**WORK INSTRUCTIONS:**
When the line with "[Cart] (337, 30)" appears below, start repeating lines exactly, and keep going through the line with "RSS (1110, 1688)"; add nothing outside that span.

**DATA TO PROCESS:**
§
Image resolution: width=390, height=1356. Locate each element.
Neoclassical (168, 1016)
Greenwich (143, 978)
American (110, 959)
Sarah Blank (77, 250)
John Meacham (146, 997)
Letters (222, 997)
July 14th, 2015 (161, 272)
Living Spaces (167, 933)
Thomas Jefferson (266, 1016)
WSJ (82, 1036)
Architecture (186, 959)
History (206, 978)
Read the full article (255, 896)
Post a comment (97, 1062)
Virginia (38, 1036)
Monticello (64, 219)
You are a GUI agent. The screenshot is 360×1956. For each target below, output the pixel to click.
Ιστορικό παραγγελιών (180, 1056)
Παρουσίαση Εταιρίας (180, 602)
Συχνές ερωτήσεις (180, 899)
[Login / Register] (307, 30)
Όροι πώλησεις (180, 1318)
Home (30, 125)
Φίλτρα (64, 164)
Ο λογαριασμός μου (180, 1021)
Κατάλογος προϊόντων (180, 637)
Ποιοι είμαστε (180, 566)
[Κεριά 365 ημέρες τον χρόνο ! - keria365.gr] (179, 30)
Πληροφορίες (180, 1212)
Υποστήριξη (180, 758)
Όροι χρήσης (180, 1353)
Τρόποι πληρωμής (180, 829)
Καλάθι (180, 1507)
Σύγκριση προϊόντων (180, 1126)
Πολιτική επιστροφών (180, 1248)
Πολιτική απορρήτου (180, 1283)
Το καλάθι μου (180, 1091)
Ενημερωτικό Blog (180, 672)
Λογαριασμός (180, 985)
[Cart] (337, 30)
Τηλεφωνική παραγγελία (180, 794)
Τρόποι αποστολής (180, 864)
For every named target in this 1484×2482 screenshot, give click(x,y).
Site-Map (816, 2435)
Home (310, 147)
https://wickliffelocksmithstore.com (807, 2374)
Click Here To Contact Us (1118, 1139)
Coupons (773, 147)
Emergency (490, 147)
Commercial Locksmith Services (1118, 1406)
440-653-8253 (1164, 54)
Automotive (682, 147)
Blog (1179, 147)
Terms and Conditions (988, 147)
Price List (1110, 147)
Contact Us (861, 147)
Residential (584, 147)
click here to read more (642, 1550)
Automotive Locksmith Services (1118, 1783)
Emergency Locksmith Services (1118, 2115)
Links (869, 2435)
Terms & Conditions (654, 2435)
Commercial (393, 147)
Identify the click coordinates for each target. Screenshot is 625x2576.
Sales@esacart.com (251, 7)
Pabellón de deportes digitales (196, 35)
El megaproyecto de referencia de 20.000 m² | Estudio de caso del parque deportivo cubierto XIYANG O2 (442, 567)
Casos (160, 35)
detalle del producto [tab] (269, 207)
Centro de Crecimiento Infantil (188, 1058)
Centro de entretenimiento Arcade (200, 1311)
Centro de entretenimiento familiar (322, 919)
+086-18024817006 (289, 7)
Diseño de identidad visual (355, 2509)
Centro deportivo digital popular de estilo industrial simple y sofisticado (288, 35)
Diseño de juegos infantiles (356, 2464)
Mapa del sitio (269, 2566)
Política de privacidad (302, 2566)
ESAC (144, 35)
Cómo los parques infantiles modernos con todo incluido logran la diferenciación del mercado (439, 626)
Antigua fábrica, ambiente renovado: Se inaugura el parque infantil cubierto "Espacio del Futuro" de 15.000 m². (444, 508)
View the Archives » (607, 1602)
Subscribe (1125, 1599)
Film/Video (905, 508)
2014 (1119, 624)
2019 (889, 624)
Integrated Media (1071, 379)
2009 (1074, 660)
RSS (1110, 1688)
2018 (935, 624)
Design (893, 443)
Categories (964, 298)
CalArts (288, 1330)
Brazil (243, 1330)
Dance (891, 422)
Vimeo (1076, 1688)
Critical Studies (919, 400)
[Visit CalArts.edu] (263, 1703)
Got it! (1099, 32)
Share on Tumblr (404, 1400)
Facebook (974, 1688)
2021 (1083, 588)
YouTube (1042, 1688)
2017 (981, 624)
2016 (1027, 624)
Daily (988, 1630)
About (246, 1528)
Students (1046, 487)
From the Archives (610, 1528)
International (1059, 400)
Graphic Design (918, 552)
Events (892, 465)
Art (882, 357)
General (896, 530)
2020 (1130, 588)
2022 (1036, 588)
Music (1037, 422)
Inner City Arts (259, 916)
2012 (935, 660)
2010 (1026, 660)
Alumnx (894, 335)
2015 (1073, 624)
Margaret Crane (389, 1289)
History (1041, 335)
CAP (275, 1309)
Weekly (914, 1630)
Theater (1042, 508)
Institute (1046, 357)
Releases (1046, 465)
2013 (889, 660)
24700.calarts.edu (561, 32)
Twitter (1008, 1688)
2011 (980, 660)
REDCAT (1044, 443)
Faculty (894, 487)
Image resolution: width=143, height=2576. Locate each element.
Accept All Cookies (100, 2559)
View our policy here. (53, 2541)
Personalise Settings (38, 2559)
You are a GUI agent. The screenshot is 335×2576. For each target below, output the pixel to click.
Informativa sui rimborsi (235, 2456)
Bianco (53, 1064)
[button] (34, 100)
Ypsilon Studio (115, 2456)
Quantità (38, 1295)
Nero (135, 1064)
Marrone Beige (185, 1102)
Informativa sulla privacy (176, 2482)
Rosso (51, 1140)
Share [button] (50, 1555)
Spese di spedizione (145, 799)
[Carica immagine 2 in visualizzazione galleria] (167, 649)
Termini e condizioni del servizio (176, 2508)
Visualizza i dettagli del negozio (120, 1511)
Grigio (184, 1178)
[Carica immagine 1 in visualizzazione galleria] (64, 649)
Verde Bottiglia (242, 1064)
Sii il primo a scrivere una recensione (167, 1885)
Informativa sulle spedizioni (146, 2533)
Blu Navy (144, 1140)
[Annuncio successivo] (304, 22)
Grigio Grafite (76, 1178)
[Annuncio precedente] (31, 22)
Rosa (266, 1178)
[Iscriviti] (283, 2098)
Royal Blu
§
**YOUR SOLUTION:**
[Cart] (337, 30)
Τηλεφωνική παραγγελία (180, 794)
Τρόποι αποστολής (180, 864)
For every named target in this 1484×2482 screenshot, give click(x,y).
Site-Map (816, 2435)
Home (310, 147)
https://wickliffelocksmithstore.com (807, 2374)
Click Here To Contact Us (1118, 1139)
Coupons (773, 147)
Emergency (490, 147)
Commercial Locksmith Services (1118, 1406)
440-653-8253 (1164, 54)
Automotive (682, 147)
Blog (1179, 147)
Terms and Conditions (988, 147)
Price List (1110, 147)
Contact Us (861, 147)
Residential (584, 147)
click here to read more (642, 1550)
Automotive Locksmith Services (1118, 1783)
Emergency Locksmith Services (1118, 2115)
Links (869, 2435)
Terms & Conditions (654, 2435)
Commercial (393, 147)
Identify the click coordinates for each target. Screenshot is 625x2576.
Sales@esacart.com (251, 7)
Pabellón de deportes digitales (196, 35)
El megaproyecto de referencia de 20.000 m² | Estudio de caso del parque deportivo cubierto XIYANG O2 (442, 567)
Casos (160, 35)
detalle del producto [tab] (269, 207)
Centro de Crecimiento Infantil (188, 1058)
Centro de entretenimiento Arcade (200, 1311)
Centro de entretenimiento familiar (322, 919)
+086-18024817006 (289, 7)
Diseño de identidad visual (355, 2509)
Centro deportivo digital popular de estilo industrial simple y sofisticado (288, 35)
Diseño de juegos infantiles (356, 2464)
Mapa del sitio (269, 2566)
Política de privacidad (302, 2566)
ESAC (144, 35)
Cómo los parques infantiles modernos con todo incluido logran la diferenciación del mercado (439, 626)
Antigua fábrica, ambiente renovado: Se inaugura el parque infantil cubierto "Espacio del Futuro" de 15.000 m². (444, 508)
View the Archives » (607, 1602)
Subscribe (1125, 1599)
Film/Video (905, 508)
2014 (1119, 624)
2019 (889, 624)
Integrated Media (1071, 379)
2009 (1074, 660)
RSS (1110, 1688)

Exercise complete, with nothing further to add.